DIRECTIONS FOR THIS TASK
Give again, word for word, the line holding "706x1568 pixels. How" and every line after it through the end of the data below. Omit pictures.

Saved data entries
################

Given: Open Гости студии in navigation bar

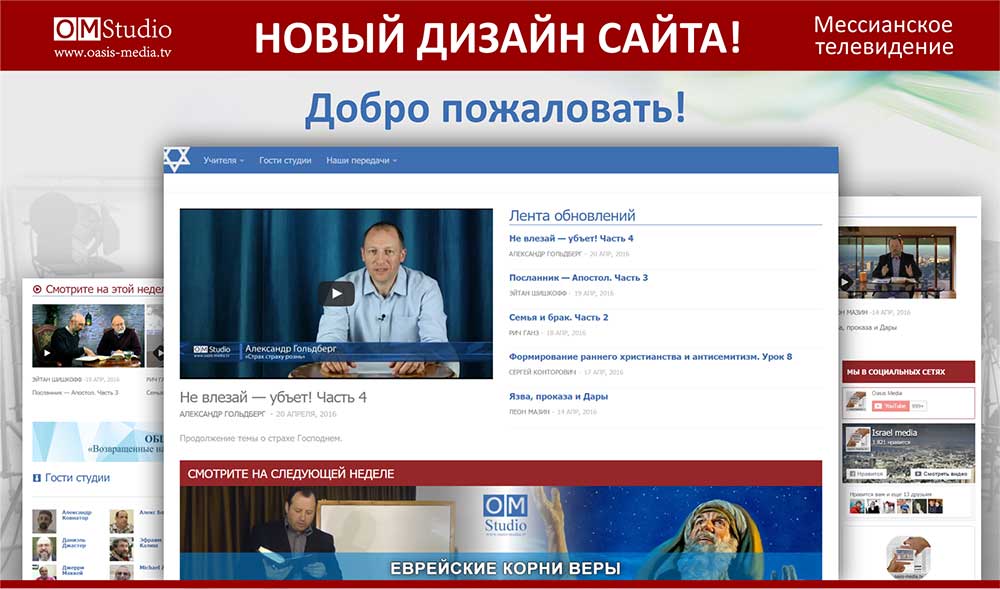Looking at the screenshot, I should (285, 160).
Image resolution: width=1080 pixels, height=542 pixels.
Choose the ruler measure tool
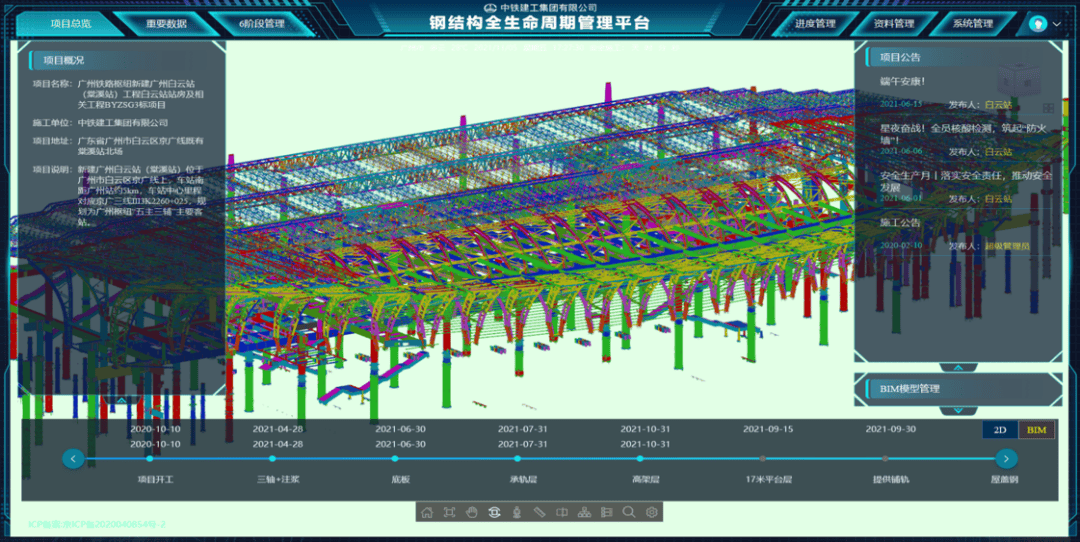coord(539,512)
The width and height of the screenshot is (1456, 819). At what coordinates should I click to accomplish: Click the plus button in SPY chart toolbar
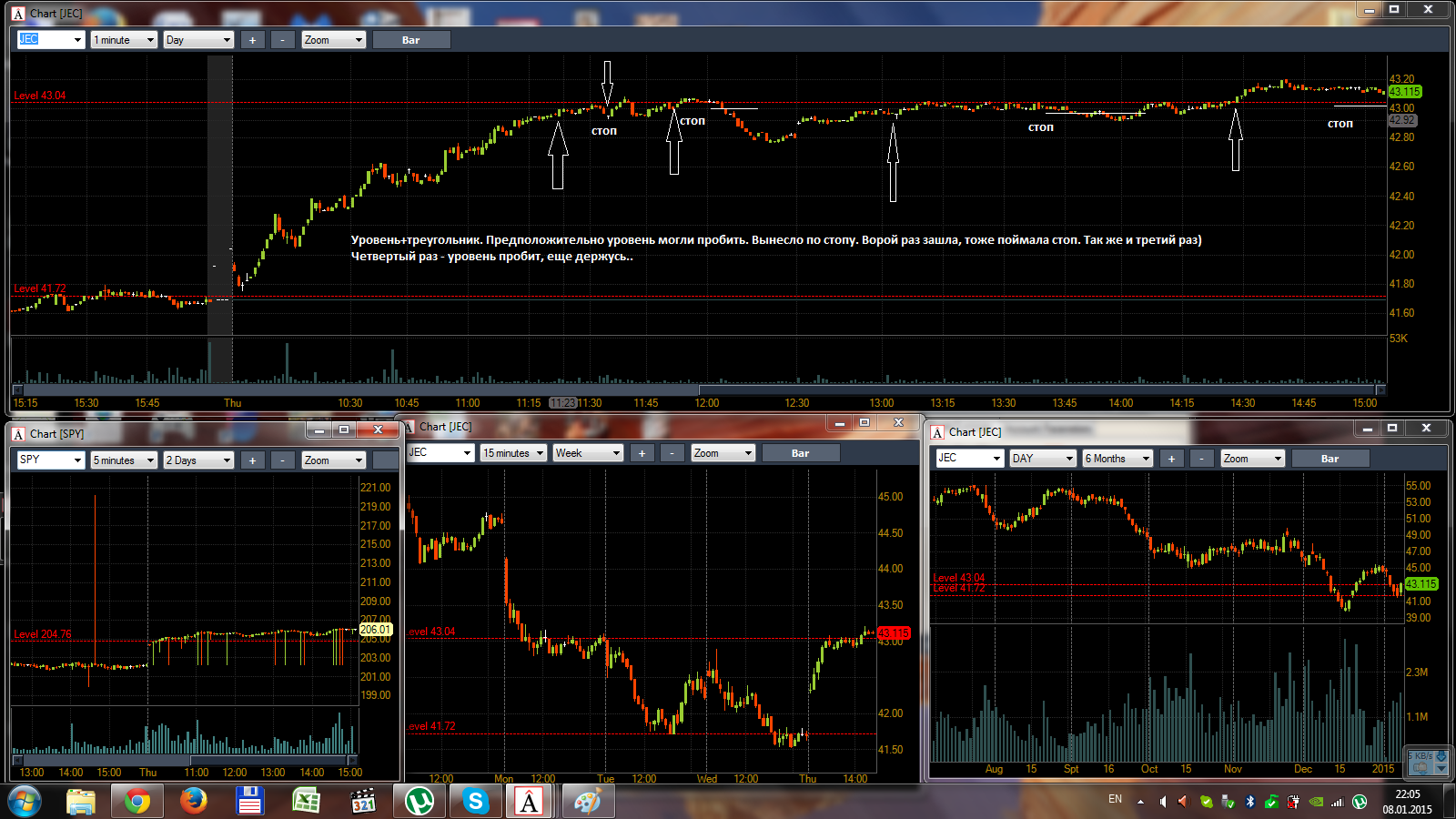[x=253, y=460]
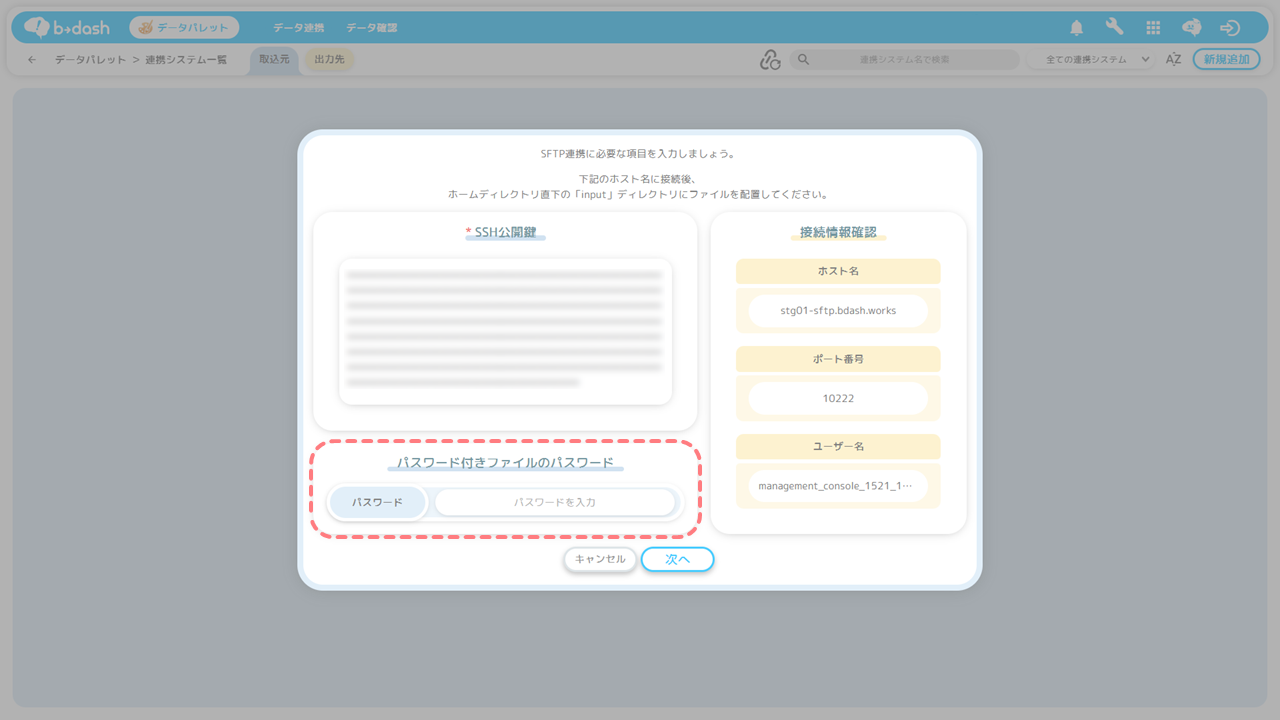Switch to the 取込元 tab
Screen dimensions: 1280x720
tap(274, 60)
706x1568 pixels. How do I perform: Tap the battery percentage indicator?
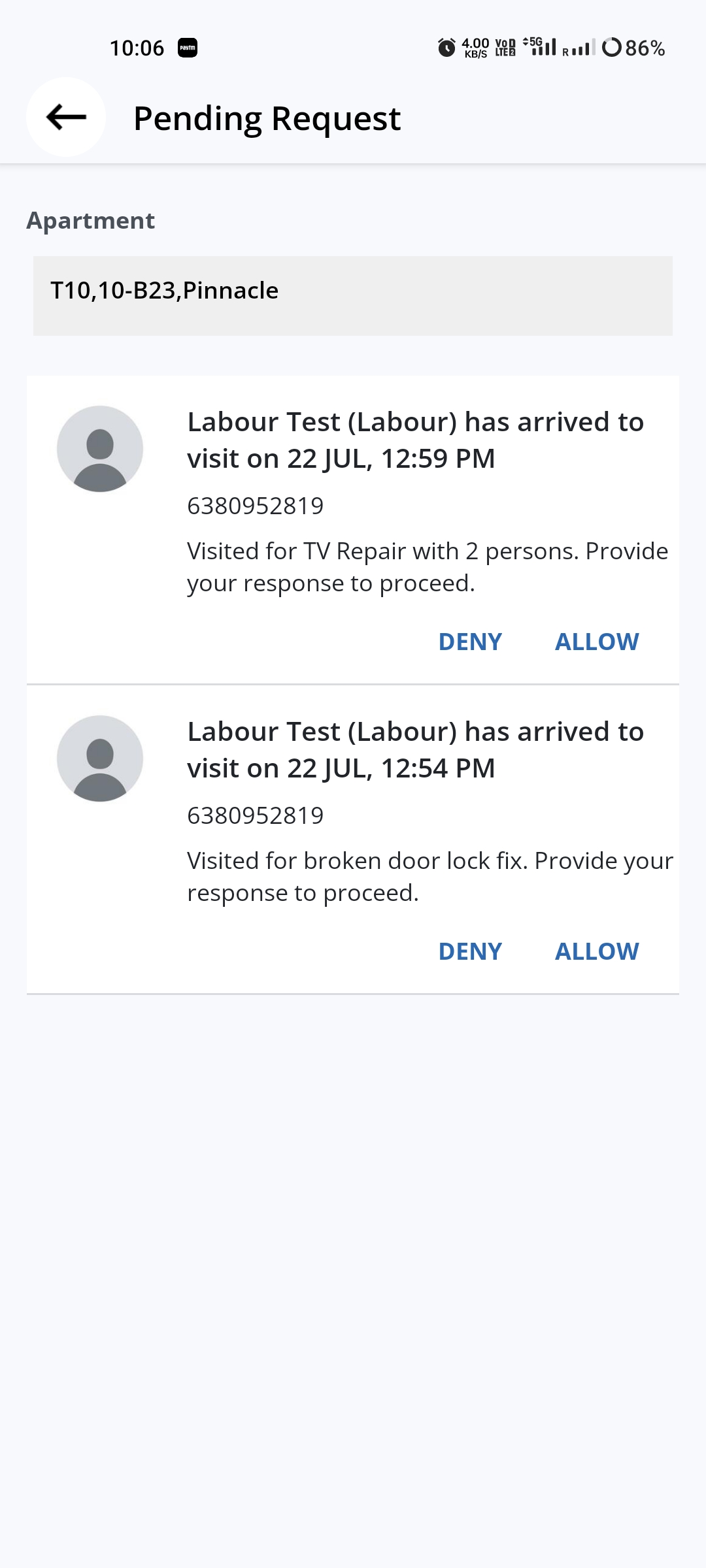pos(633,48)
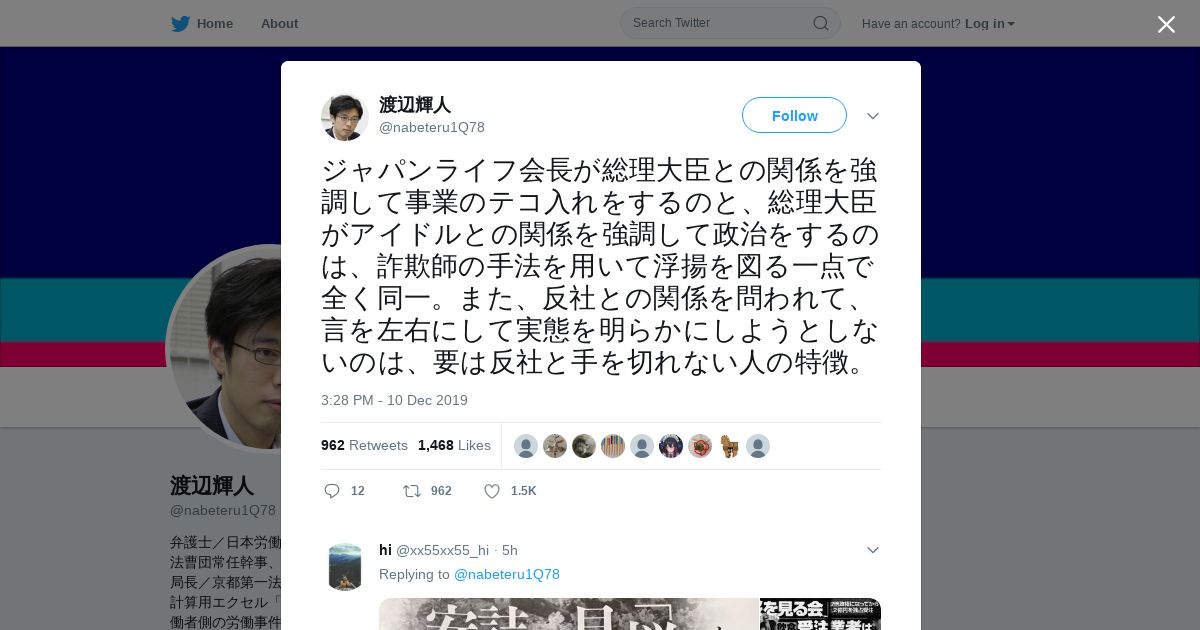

################

RESPONSE AREA
706x1568 pixels. How do I perform: Tap the battery percentage indicator?
pos(633,48)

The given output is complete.